■ Tarea 1
En el texto sobre el payaso triste, ¿cuánto bajó el payaso el precio de su show?
■ Tarea 2
Repite sin cambiar nada el trozo del texto sobre el payaso triste, empezando por "Al final agradeció" y siguiendo hasta "llegó. Quién sabe.".
■ Tarea 3
Retoma el texto sobre el payaso triste y sigue escribiéndolo a partir de donde termina.

■ Texto dado
Lo obvio no existe

Pareciera que cuando aprendes a caminar sonriente por la vida con un ojo morado, sin un diente y con los puños cerrados, por fin has terminado de comprender que tu vida no es un cliché y que nunca serás fuente de inspiración para ningún tipo de historia con final feliz. Uno se acostumbra a vivir con la sensación de vértigo interminable, dicen. Mienten, digo. Idiotas, todos, incluyéndome.
Hace unos días tuve la fortuna de ver pasar a un payaso muy triste y decepcionado. Parecía estar arrepentido de no haber elegido otra profesión. “¿Qué pasó?”, le preguntaron. “Se me hizo tarde y ya no quisieron el show”, contestó temeroso de la burla que podría recibir. Y la recibió; sin embargo, se le presentó la posibilidad de venderle a otros el espectáculo que le acababan de rechazar. Después de eliminar al intermediario (“su jefa”, decía él; una mujer encargada de manejar una agencia de payasos) y reducir considerablemente el costo por sus servicios (casi a la mitad), el show comenzó. Vaya mierda de espectáculo, debo decir. Y no lo digo solamente por la simpleza de su rutina (llena de chistes viejos y de
uno que otro globo que fingía tener forma de algo más), sino porque
también noté que los aplausos le hacían sentir incómodo (creo que fui el único que se dio cuenta, ya que entre el público había niños que disfrutaban de sus chistes bobos).
Al final agradeció a un público que parecía haber quedado satisfecho y se despidió con una sonrisa falsa. Hecho lo anterior, emprendió nuevamente su camino completamente cabizbajo y triste. Me atrevería a decir que inclusive más triste que cuando llegó. Quién sabe.

■ Entradas de la colección
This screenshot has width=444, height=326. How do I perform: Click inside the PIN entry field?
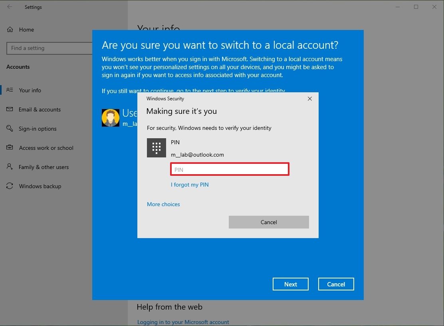(x=230, y=169)
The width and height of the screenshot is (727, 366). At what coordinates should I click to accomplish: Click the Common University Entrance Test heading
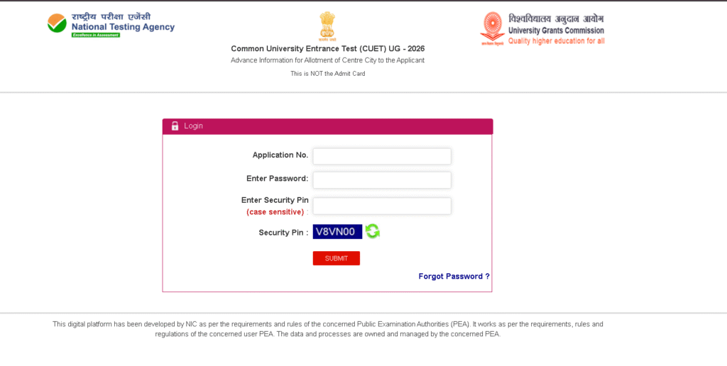point(327,49)
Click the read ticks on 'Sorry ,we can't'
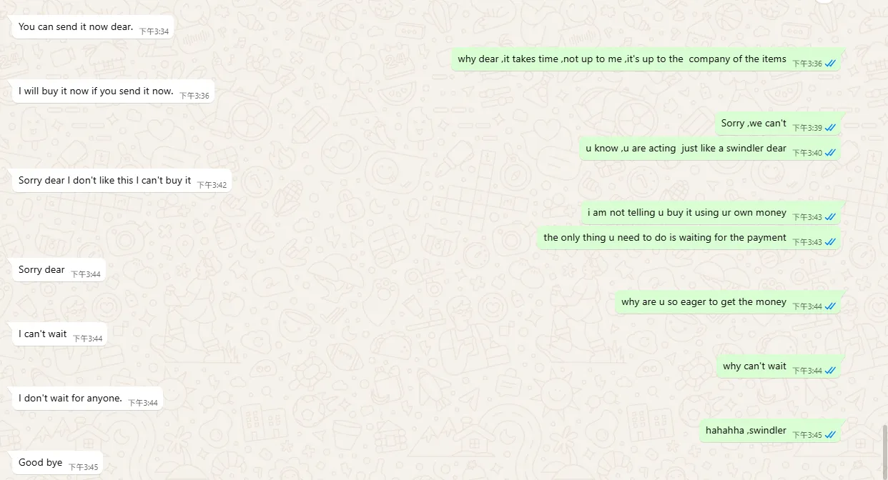The height and width of the screenshot is (480, 888). coord(830,127)

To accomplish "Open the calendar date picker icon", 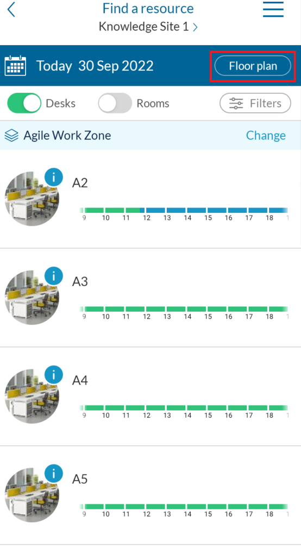I will click(x=15, y=66).
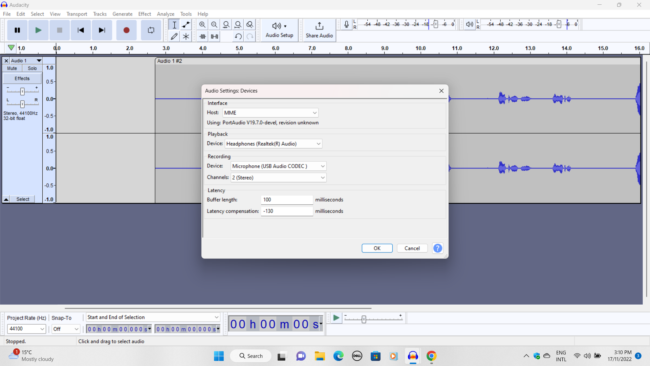Select the Envelope tool
Image resolution: width=650 pixels, height=366 pixels.
(186, 24)
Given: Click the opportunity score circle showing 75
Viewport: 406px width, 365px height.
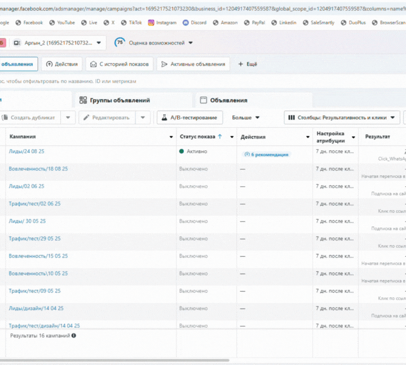Looking at the screenshot, I should coord(120,43).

■ Respuesta 1
Casi a la mitad.

■ Respuesta 2
Al final agradeció a un público que parecía haber quedado satisfecho y se despidió con una sonrisa falsa. Hecho lo anterior, emprendió nuevamente su camino completamente cabizbajo y triste. Me atrevería a decir que inclusive más triste que cuando llegó. Quién sabe.

■ Respuesta 3
Y es que una vez que huyó y terminó de fingir que le interesaba conseguir
risas ajenas, me quedó un poco claro el porqué estaba tan triste
momentos antes:
Quizá se dio cuenta de que su incapacidad para sonreír ya le pudrió el placer que otorga el conseguir la risa ajena.
Qué triste debe ser que la infelicidad te borre una sonrisa tan exagerada y bellamente pintada. Y si no es así, pues qué pedo conmigo, pero igual con esa conclusión me quedo.
A pesar de todo, me da gusto haberlo conocido y haber presenciado su asquerosa rutina, ya que me ayudó a comprobar que el vértigo jamás será cómodo (aunque yo, muy imbécil, ya comenzaba a dudarlo) y que la náusea existencial también es contagiosa. Guácala, digamos para sonar elegantes.
“Tal vez nunca sea posible saber si alguna historia tendrá final feliz, pero sí es posible evitar caer en la trampa de la tragicomedia”, me explicaron en un sueño. Esto último apenas me quedó claro tras varios días de insomnio, varios ojos morados que de nada sirvieron y un pinche payaso que sirvió como reflejo de un futuro que nadie debería tener.
Un aplauso a la obviedad que decidimos ignorar de vez en cuando. Y al descubrirnos más pendejos que nunca, sobre todo.
Laifisgud.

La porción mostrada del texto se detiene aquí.